**SUPPLIED MATERIAL**
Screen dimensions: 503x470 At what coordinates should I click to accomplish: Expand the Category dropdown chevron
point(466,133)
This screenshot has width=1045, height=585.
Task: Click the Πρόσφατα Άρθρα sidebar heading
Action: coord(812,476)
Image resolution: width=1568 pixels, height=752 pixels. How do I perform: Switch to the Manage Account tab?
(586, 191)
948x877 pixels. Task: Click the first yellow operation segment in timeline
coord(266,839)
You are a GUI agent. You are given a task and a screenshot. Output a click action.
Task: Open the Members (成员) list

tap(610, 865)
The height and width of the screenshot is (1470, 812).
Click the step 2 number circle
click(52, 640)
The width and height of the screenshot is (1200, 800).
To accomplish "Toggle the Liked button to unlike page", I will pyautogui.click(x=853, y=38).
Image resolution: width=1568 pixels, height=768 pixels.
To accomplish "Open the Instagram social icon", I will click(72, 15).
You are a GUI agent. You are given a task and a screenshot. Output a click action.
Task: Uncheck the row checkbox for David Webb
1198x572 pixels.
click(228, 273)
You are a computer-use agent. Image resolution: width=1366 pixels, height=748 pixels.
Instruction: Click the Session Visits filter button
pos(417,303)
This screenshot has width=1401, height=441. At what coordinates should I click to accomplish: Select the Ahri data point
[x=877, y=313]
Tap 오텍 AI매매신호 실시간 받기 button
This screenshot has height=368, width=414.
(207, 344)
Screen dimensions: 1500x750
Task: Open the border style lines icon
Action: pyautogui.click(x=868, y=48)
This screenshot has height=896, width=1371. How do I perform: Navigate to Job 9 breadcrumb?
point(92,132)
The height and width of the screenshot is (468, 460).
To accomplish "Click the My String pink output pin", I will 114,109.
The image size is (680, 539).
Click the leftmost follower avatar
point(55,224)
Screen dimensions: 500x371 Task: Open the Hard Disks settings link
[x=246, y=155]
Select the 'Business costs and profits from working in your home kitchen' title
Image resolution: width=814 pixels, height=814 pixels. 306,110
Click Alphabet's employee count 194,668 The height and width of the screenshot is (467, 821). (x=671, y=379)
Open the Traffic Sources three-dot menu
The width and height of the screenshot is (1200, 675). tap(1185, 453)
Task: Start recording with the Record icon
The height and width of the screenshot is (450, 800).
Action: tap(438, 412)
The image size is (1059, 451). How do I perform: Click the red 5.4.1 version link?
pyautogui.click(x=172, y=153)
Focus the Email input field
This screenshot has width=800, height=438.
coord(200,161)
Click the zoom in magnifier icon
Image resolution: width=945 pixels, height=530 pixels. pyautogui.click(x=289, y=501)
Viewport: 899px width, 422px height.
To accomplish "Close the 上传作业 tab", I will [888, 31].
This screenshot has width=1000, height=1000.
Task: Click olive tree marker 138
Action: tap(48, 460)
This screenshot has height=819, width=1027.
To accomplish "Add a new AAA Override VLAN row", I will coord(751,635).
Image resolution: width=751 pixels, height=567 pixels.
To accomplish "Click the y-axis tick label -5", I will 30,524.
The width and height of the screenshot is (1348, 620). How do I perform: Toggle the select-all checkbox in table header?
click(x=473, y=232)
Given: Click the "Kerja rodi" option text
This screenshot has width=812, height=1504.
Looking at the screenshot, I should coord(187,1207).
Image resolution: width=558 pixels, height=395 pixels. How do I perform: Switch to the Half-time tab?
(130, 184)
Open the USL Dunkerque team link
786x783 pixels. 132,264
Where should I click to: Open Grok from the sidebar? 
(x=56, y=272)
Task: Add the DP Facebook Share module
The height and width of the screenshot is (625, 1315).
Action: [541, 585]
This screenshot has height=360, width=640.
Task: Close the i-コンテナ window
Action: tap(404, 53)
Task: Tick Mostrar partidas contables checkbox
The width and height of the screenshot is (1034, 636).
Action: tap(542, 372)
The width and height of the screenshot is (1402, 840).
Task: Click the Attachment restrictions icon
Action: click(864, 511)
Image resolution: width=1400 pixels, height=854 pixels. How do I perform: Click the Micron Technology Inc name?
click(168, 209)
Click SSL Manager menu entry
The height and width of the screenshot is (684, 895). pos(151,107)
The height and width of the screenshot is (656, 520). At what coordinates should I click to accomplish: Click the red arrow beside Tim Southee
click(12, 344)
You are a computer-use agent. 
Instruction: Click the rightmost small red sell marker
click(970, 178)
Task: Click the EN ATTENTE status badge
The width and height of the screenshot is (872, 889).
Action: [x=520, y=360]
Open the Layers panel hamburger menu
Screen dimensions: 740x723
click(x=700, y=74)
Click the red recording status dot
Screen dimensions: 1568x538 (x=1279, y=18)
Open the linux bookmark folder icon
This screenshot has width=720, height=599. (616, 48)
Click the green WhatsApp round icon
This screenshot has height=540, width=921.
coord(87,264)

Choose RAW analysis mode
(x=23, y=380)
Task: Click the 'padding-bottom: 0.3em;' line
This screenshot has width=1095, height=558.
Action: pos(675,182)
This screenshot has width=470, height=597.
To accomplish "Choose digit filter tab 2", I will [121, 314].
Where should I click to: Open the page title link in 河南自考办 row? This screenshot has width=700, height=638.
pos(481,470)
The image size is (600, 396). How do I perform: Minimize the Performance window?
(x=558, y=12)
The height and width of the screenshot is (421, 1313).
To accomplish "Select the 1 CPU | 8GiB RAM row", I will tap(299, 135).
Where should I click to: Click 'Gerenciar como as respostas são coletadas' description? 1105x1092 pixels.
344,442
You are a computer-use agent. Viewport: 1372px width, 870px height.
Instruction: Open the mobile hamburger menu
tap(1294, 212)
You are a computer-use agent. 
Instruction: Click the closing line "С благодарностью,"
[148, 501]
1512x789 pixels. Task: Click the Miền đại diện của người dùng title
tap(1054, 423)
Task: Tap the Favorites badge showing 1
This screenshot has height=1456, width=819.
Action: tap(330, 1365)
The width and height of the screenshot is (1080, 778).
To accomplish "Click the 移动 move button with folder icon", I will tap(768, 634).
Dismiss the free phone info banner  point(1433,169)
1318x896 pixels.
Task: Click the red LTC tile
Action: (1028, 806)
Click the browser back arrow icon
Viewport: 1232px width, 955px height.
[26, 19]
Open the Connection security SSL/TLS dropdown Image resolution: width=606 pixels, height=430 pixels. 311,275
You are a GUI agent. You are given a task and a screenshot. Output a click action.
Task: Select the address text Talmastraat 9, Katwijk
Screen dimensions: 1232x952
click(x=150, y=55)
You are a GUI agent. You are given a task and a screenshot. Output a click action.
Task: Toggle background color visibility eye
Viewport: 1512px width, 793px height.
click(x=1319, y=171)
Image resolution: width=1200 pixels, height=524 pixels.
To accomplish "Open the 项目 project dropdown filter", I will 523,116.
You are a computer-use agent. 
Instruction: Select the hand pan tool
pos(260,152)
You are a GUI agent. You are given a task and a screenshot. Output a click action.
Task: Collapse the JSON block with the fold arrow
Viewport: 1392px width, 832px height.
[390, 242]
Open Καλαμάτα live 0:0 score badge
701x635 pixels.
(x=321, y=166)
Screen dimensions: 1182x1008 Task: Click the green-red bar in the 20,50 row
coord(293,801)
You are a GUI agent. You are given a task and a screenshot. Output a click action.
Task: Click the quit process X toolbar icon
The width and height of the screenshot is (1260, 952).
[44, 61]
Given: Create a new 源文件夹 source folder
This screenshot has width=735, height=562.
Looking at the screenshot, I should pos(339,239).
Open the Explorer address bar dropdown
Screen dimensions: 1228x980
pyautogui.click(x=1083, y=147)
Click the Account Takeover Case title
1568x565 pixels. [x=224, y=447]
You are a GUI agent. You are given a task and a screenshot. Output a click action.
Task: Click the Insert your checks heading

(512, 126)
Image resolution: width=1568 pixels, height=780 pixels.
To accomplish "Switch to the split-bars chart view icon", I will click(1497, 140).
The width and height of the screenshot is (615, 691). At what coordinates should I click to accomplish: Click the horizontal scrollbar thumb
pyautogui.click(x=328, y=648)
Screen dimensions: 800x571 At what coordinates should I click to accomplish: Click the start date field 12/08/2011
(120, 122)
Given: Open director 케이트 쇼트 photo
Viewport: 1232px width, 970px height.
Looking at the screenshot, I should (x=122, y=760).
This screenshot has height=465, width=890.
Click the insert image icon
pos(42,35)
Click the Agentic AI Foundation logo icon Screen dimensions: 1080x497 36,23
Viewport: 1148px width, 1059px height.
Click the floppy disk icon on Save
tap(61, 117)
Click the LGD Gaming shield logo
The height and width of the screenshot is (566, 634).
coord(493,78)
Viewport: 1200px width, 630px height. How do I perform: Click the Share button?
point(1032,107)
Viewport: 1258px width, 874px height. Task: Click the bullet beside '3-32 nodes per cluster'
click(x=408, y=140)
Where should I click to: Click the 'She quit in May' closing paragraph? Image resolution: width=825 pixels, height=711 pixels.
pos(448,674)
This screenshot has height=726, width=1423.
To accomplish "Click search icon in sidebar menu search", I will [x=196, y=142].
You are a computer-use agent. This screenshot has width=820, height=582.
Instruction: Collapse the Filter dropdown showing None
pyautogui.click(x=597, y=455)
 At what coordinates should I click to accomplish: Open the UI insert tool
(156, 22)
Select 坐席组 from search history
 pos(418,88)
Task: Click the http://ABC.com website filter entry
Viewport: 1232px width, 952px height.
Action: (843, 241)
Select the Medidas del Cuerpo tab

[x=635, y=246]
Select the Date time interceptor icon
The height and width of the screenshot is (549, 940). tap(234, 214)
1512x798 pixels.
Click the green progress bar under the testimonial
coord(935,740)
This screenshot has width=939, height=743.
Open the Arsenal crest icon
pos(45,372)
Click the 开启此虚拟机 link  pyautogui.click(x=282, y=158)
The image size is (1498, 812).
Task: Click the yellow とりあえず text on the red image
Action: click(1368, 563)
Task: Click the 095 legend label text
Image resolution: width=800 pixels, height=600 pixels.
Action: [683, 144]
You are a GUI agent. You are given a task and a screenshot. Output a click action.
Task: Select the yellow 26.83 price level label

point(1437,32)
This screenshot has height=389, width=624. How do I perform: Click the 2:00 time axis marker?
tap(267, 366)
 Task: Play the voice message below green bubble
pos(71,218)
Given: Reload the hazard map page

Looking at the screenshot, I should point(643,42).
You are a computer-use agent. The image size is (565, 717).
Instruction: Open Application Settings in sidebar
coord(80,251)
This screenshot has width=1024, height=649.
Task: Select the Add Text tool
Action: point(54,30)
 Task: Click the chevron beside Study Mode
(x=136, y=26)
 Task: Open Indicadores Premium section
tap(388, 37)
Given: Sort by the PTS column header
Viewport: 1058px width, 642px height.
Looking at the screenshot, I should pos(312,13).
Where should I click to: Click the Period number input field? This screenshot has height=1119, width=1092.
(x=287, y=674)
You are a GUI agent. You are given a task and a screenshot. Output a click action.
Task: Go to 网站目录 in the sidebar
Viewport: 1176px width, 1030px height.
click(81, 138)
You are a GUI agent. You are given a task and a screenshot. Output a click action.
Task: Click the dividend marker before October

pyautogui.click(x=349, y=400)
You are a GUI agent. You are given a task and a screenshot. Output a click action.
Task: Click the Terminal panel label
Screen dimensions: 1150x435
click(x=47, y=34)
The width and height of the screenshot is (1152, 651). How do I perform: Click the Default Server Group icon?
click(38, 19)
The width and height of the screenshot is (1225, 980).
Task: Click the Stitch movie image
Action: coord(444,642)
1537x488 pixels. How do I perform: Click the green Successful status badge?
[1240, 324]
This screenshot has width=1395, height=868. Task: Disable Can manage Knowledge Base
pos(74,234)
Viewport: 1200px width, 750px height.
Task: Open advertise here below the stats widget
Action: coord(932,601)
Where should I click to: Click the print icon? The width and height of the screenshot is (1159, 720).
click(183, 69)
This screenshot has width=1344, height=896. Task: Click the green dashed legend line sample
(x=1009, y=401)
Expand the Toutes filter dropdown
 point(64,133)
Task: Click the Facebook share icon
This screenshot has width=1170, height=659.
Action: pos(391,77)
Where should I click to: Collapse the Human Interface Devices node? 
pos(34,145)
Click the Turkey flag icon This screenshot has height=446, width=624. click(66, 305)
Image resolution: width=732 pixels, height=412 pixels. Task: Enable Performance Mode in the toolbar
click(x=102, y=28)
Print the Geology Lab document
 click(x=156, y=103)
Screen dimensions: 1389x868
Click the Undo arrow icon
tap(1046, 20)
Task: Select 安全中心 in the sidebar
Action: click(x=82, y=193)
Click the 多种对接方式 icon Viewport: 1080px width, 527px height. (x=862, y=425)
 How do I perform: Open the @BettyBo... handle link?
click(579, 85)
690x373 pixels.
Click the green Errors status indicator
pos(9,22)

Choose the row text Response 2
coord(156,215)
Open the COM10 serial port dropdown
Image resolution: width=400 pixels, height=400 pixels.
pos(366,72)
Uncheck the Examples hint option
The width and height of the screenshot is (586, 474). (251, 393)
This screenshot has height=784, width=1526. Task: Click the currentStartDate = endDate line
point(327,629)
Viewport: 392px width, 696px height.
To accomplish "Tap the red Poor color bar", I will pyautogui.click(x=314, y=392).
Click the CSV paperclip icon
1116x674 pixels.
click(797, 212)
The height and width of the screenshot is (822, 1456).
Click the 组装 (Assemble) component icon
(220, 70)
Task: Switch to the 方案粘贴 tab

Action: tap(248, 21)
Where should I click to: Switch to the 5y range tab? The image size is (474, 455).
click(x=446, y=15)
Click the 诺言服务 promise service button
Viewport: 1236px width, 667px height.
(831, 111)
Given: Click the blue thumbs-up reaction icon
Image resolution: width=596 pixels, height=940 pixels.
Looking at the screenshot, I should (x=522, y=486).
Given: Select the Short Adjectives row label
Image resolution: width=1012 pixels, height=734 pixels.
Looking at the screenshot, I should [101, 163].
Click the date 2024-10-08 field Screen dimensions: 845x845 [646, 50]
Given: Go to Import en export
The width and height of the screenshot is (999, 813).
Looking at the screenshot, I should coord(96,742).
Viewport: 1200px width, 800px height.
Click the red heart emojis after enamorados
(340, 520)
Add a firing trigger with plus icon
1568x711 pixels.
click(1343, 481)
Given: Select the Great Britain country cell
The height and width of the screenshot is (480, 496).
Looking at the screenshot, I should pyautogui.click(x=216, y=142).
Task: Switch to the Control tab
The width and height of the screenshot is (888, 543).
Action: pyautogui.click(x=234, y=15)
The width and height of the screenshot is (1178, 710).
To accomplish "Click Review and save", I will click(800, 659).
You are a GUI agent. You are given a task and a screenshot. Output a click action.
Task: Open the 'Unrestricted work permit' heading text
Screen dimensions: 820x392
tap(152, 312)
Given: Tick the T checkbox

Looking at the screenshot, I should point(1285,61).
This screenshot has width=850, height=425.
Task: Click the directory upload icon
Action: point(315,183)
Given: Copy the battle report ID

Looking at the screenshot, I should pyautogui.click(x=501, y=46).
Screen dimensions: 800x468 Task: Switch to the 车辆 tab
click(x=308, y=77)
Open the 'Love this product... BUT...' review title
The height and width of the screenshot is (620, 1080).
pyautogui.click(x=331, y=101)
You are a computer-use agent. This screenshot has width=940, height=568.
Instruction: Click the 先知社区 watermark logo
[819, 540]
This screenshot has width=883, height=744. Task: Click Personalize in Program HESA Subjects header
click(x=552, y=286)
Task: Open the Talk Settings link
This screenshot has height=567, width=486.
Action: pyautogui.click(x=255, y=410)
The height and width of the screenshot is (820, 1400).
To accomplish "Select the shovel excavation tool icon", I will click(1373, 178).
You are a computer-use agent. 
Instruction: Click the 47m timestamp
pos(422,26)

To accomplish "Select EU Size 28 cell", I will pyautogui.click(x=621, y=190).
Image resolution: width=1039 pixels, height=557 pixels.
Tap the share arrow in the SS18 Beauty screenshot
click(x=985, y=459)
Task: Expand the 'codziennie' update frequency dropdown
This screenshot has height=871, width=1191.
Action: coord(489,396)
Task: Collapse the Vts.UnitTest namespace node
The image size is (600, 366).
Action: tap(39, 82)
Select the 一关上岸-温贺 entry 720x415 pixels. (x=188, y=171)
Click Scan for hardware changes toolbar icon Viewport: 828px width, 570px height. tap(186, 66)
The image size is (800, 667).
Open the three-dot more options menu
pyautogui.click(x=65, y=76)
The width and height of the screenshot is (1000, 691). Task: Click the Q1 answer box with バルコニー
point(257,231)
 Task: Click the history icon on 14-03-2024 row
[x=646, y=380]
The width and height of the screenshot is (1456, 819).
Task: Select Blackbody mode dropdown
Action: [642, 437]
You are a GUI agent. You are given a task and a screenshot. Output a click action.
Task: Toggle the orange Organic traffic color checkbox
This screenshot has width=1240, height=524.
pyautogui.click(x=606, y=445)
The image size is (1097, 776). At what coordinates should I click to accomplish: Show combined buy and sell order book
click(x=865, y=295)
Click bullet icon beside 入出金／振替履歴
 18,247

**TASK DETAILS**
Each line of the listing that contains the word "Facebook" must be copied.

**RESPONSE AREA**
Task: Add the DP Facebook Share module
Task: Click the Facebook share icon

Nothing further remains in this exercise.